Demonstration of perspective projection of a surface without (a) and with (b) an object. The x and y axes of the vertical plane are disparity (in pixels) and range (in pixels) respectively

Camera fixing angle and camera calibration are important factors considered while reconstructing the surface plane. This method can be easily used for surface reconstruction to estimate curbs, steps, slope etc. Also it is accurate enough for identifying even the small objects in the navigational path.

4 Results and discussion

The proposed algorithm is implemented in MATLAB using real time images taken from the laboratory as shown in Fig. 5. The focal length of the image sensors and the height of the two sensors from the surface are 3.3 mm and 140 cm respectively. The size of the captured images is 310 × 640 pixels. The two image sensors are focussed towards the ground with an angle of 45 with respect to horizontal plane.

Fig. 5
figure 5

A test image is segmented into different vertical bands (only eight bands are shown for illustration)

The disparity map of the real time captured images is obtained and it is divided into different bands. For example, the image shown in Fig. 5, is divided into eight bands as indicated by vertical slots of 10 pixels each. For the disparity calculation, a basic block correlation method is employed due to it’s lesser complexity. The determination of block size of the cropped window will be crucial in this approach. The smaller block sizes give sharp edges but might cause ambiguity about the homogeneous medium. But large block size have good performance in homogeneous medium but is inaccurate at the edges. An optimum block size of 7 × 7 is considered for the cropped window. The test image and its corresponding disparity map is shown in Fig. 6. The average of the disparity values across the corresponding rows of a particular band was calculated and disparity versus range graph of that concerned band was obtained.
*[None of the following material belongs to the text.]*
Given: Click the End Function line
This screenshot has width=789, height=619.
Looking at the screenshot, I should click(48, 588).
Then it is compared with that of the reference disparity graph as shown in Fig. 7. The band without any object should have a disparity graph similar to the reference disparity graph. The presence of an obstacle in a particular zone distorts the disparity graph as illustrated in Fig. 7. Depending on the size and distance of the obstacles the disparity graph will be affected and reveals the spatial information of the image.

Fig. 6
figure 6

a The right stereo image and b it’s disparity estimation

Fig. 7
figure 7

The disparity variation of different bands in the test image

It can be observed from the Fig. 7 that disparity variation of the bands 1–3 are similar to that of the reference graph with little distortion as they do not have any obstacles along its path. But bands 4–5 are having similar disparity variations up to certain distance and beyond which they encounter some obstacles. A closer object will have always a higher shift and correspondingly a larger disparity. Most of the close-by obstacles in the image lies in the bands 6–8 because of which the disparity graph is perturbed a lot compared to the reference disparity graph.
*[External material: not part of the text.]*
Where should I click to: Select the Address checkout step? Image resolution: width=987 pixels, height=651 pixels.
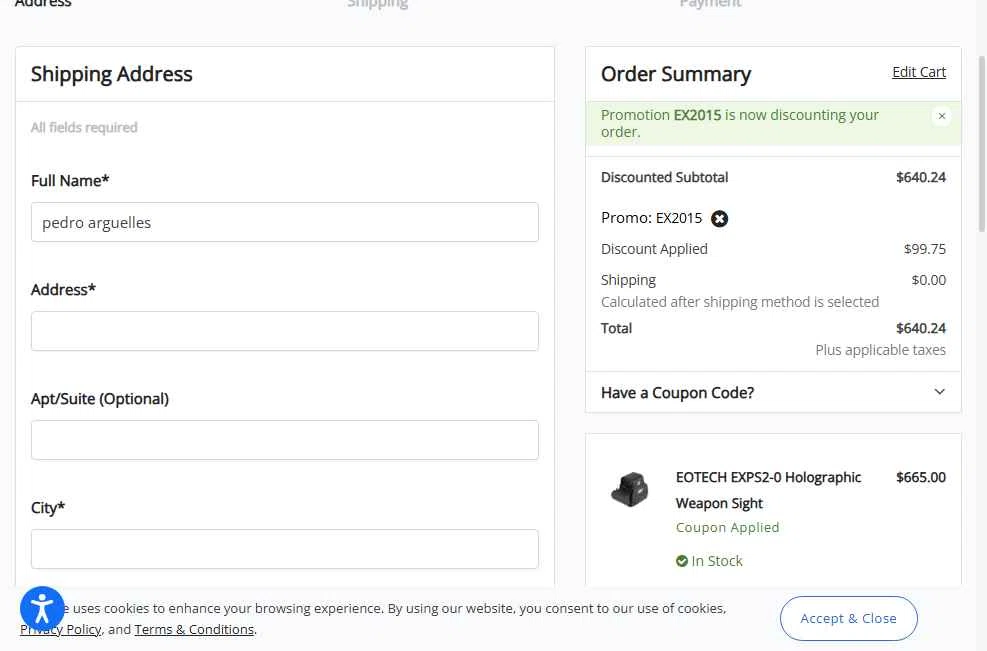point(43,4)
Due to the repetition of the similar patterns correlation based disparity may leads to ambiguous matches. Our proposed approach may fail in certain environments of different lightening conditions as it increases the ambiguity of the stereo correspondence and eventually reduces performance of the system.

5 Conclusions

A disparity estimation algorithm for surface reconstruction was proposed in this paper. A review of the existing ETA for the blind was presented first. Different techniques available for disparity calculation were briefly discussed and a correlation based disparity estimation method was suggested for the navigation of the blind. In order to develop a real time application, we have employed a scheme where the height information is available a priori and thereby simplified the surface estimation calculations. A pair of real images from the laboratory were captured and a block correlation based stereo disparity estimation was employed to predict accurately the obstacles on the navigation path. The system envisaged will be in the form of a spectacle consisting of a proximity sensor and a pair of CMOS image sensors and it provides spatial information to the blind people about their travelling path through alternative audio or vibration based warning mechanisms.